If the CVC really keeps an eye on the performance of the CBI, Alok Verma’s soft corner for Lalu would not have escaped its notice. It should have intervened last year itself when Verma opposed action against Lalu.

As I said earlier, a couple of CBI Directors yielded to temptations. They willingly became ‘caged parrots’. When elections are not far away and a pliable officer believes that the present government would not return to power, he/she would like to please those who are likely to come to power. Such officers use pliable subordinates to achieve their personal goals.

In the present case it is very disturbing to see that Alok Verma became so vindictive that exceeding his authority he ordered an FIR  to be fileds against his No. 2. Perhaps, he did so because he was confident that since he enjoyed autonomy and a fixed tenure, nobody would touch him.

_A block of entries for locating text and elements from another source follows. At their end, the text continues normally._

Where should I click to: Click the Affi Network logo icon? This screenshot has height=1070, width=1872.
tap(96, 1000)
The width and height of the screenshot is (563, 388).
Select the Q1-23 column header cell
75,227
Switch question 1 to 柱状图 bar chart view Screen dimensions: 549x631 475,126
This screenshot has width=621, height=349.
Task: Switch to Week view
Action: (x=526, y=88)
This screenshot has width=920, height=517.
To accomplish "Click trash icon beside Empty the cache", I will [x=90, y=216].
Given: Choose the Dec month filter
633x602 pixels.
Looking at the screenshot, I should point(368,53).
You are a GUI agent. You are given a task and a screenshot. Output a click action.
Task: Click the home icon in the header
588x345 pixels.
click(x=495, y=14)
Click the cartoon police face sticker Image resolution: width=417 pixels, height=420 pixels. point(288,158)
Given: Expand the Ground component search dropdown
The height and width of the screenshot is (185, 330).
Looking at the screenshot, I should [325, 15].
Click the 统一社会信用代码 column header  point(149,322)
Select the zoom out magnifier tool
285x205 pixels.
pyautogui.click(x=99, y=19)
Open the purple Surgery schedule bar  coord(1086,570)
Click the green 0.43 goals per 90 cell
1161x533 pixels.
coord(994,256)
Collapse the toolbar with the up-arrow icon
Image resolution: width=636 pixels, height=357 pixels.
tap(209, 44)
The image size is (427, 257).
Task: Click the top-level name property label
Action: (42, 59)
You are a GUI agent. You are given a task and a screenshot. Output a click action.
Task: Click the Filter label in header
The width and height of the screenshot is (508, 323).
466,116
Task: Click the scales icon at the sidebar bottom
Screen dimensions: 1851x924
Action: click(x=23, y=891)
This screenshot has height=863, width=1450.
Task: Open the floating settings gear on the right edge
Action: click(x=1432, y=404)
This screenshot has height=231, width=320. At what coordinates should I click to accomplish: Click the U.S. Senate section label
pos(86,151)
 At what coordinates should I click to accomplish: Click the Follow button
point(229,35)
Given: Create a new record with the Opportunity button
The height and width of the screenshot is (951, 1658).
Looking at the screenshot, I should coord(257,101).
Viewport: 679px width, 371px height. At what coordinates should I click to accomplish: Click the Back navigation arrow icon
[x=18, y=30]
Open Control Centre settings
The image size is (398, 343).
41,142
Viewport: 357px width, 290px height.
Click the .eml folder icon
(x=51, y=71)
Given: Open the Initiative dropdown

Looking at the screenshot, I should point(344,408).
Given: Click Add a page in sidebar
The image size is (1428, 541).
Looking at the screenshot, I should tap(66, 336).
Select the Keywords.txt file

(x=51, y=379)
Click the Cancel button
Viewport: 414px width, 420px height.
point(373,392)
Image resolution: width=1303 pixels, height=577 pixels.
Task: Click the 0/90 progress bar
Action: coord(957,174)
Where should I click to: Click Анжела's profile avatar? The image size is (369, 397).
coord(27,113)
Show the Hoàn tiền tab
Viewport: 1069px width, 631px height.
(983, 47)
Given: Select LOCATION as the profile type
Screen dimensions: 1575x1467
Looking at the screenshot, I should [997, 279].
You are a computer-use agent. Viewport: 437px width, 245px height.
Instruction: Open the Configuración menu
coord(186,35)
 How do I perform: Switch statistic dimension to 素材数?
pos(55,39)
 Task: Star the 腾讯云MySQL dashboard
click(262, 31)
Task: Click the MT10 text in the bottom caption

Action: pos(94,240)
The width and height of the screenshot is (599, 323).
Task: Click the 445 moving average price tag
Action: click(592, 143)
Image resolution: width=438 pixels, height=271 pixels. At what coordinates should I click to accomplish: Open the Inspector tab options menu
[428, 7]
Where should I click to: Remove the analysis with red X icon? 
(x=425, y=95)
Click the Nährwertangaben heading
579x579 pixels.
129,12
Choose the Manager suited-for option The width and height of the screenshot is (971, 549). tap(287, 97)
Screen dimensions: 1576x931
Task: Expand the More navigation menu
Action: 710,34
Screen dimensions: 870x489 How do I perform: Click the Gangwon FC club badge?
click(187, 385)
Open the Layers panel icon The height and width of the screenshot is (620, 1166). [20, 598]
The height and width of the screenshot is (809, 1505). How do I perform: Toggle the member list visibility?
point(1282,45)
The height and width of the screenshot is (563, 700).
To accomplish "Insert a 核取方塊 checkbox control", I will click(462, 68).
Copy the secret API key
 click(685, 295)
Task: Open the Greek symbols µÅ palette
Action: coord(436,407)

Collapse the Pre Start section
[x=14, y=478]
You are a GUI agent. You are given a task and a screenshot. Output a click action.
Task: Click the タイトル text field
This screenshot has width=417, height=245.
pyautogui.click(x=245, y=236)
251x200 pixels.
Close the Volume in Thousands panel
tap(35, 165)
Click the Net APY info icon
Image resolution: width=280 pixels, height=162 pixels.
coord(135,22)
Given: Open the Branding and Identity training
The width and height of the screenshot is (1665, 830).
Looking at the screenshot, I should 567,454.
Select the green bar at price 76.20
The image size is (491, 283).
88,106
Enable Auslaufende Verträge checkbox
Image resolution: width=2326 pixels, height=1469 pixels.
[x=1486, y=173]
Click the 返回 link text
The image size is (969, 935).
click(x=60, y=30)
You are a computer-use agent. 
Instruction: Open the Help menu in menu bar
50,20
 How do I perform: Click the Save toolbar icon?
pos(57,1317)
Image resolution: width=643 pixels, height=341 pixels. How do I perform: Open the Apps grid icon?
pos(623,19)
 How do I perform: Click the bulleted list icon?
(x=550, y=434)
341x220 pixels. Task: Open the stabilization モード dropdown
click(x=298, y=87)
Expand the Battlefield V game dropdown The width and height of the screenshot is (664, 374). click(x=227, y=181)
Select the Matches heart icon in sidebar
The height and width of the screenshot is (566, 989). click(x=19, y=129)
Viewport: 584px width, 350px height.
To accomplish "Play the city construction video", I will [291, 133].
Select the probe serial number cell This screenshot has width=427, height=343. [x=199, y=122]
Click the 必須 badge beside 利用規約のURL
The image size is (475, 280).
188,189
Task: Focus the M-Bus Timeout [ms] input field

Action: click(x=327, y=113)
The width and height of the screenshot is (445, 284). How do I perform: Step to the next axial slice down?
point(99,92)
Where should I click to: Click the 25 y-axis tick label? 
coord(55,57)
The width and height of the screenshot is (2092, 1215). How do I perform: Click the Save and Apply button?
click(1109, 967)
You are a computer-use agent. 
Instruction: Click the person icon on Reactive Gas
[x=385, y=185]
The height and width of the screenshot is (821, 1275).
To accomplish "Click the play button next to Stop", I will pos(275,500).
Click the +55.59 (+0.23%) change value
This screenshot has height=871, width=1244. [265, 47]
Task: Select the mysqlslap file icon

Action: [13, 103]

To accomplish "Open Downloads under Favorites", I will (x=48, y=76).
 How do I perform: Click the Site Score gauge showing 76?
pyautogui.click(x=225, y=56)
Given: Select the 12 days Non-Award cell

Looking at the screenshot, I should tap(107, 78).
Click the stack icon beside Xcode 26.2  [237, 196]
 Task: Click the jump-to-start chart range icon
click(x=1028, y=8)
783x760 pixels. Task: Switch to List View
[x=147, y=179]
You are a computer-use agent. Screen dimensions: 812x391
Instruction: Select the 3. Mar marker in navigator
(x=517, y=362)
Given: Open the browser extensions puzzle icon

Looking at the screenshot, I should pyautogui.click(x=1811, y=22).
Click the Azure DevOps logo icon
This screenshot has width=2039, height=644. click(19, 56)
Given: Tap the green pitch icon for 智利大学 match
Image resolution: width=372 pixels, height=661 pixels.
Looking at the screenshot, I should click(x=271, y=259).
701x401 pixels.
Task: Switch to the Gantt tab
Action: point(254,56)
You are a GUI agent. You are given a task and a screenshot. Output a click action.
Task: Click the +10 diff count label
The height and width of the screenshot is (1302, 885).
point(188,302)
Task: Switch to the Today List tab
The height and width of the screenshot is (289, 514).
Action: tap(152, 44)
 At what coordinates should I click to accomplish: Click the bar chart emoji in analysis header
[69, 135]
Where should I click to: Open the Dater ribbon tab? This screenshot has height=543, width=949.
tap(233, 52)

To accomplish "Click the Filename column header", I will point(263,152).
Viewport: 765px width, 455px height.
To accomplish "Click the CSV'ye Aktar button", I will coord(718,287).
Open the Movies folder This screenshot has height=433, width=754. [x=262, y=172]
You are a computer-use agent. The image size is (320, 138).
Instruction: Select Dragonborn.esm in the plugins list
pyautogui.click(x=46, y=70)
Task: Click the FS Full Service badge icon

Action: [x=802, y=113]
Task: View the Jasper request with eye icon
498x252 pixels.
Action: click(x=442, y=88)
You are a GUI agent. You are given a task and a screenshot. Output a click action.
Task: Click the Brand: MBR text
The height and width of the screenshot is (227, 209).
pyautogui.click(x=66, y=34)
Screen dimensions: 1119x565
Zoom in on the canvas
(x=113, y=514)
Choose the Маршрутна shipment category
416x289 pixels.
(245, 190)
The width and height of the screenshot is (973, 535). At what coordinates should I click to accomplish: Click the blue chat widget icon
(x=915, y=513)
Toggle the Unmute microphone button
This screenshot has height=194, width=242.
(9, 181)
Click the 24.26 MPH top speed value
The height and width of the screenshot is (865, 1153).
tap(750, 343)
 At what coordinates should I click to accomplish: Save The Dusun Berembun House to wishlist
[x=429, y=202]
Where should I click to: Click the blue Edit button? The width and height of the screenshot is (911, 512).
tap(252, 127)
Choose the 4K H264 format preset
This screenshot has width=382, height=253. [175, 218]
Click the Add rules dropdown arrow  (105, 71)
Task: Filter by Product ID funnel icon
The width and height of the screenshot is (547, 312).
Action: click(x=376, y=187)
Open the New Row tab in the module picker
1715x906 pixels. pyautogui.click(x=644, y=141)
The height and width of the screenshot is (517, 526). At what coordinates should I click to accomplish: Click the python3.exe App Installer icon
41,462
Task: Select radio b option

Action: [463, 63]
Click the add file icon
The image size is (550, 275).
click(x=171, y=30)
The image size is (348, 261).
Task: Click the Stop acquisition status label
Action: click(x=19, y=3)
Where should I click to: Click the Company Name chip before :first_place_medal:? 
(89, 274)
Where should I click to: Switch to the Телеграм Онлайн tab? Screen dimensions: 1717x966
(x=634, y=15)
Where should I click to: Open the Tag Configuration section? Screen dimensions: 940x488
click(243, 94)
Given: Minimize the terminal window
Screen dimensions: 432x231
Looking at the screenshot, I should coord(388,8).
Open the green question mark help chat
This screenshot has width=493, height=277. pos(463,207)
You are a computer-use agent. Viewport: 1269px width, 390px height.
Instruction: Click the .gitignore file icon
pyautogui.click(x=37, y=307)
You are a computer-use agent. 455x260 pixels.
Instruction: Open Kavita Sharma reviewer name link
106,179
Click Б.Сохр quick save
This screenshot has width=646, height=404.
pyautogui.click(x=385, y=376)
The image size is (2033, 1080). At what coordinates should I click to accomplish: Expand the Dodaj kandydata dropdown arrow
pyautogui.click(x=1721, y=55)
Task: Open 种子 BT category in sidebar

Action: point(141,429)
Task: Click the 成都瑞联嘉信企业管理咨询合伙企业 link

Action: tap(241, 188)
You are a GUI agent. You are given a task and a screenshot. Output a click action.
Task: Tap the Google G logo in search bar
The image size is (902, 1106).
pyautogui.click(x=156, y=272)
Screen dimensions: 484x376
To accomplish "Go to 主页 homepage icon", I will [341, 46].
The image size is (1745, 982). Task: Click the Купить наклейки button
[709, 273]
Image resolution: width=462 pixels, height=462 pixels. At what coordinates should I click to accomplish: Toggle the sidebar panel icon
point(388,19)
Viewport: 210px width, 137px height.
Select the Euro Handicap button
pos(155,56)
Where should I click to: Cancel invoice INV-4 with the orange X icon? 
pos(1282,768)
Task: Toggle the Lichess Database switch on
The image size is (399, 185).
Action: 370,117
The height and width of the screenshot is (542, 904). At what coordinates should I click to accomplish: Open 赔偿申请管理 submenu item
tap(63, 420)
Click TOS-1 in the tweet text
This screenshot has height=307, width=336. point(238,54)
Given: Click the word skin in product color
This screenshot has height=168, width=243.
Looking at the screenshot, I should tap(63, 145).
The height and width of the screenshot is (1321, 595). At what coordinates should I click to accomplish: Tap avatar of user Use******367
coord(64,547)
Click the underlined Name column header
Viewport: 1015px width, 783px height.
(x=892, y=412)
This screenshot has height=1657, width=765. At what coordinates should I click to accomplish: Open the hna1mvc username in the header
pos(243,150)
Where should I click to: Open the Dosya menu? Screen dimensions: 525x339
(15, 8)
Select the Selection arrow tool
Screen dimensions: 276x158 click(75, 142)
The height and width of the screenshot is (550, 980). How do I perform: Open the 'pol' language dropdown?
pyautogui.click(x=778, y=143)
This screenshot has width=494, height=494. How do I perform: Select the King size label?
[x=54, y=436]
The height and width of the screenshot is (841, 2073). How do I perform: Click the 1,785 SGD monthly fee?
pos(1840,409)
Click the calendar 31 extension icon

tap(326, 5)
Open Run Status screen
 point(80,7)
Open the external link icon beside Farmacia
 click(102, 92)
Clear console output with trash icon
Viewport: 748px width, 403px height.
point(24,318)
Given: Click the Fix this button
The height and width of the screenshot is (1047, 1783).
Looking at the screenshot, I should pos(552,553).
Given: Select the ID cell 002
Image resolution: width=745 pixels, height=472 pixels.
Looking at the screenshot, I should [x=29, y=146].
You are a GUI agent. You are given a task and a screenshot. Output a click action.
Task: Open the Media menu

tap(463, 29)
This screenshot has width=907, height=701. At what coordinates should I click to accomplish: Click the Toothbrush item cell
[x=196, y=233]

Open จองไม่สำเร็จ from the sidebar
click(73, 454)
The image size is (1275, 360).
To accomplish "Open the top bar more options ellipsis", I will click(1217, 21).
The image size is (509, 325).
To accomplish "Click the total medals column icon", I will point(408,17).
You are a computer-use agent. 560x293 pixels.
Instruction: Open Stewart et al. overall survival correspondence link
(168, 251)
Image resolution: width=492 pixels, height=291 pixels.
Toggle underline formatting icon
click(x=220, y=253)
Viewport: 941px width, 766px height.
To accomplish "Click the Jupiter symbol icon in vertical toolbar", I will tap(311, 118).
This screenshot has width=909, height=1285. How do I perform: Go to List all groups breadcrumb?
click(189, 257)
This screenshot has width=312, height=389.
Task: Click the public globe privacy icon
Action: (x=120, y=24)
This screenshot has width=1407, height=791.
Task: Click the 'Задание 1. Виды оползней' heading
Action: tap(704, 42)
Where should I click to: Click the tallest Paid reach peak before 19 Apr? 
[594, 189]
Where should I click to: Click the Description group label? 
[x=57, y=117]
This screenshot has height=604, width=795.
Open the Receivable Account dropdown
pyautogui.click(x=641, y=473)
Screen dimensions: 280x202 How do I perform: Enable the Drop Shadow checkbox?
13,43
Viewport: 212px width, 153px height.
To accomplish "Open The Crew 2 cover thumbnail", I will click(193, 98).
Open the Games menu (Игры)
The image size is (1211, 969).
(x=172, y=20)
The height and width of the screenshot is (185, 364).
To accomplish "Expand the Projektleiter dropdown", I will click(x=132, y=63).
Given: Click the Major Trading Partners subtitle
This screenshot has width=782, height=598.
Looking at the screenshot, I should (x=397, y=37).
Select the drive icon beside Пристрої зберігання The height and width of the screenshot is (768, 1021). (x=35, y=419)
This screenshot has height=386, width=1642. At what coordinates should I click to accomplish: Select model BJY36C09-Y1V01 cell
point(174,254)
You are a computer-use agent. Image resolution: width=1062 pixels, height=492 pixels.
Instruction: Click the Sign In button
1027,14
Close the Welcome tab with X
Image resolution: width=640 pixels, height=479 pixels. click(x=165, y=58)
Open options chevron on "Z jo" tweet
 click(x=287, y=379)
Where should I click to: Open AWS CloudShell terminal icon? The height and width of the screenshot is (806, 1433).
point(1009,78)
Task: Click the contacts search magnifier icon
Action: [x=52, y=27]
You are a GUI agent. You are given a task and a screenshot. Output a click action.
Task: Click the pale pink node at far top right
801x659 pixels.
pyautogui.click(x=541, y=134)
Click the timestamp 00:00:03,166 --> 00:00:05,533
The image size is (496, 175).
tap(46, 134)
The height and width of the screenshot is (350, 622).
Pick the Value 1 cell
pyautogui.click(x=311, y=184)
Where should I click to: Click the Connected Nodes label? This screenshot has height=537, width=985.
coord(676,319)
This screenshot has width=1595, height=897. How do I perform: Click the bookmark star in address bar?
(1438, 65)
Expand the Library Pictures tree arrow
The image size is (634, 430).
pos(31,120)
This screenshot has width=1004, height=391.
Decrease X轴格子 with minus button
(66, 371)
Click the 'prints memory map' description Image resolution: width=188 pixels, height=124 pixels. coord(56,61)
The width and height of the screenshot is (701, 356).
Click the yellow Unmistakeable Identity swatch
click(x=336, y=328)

Too much security of job can be counter-productive.  The CVC should have immediately taken action on this.

If any enquiry is conducted into the allegations and counter- allegations, the investigating team must look into the ground realities about the CBI as mentioned above.

Hope, the Modi government would ensure that the CBI investigations against powerful crooks are not derailed.

Devendra Narain

October 25, 2018

PS (Nov 16, 2018)

During hearing on the complaint against exiled CBI Director Alok Verma,  the Supreme Court said on Nov 16 that the CVC  is “complimentary on some charges, not-so-complimentary on some charges and very uncomplimentary on some charges,”

Devendra Narain

Visit www.devendranarain.com for interesting eyeopening articles.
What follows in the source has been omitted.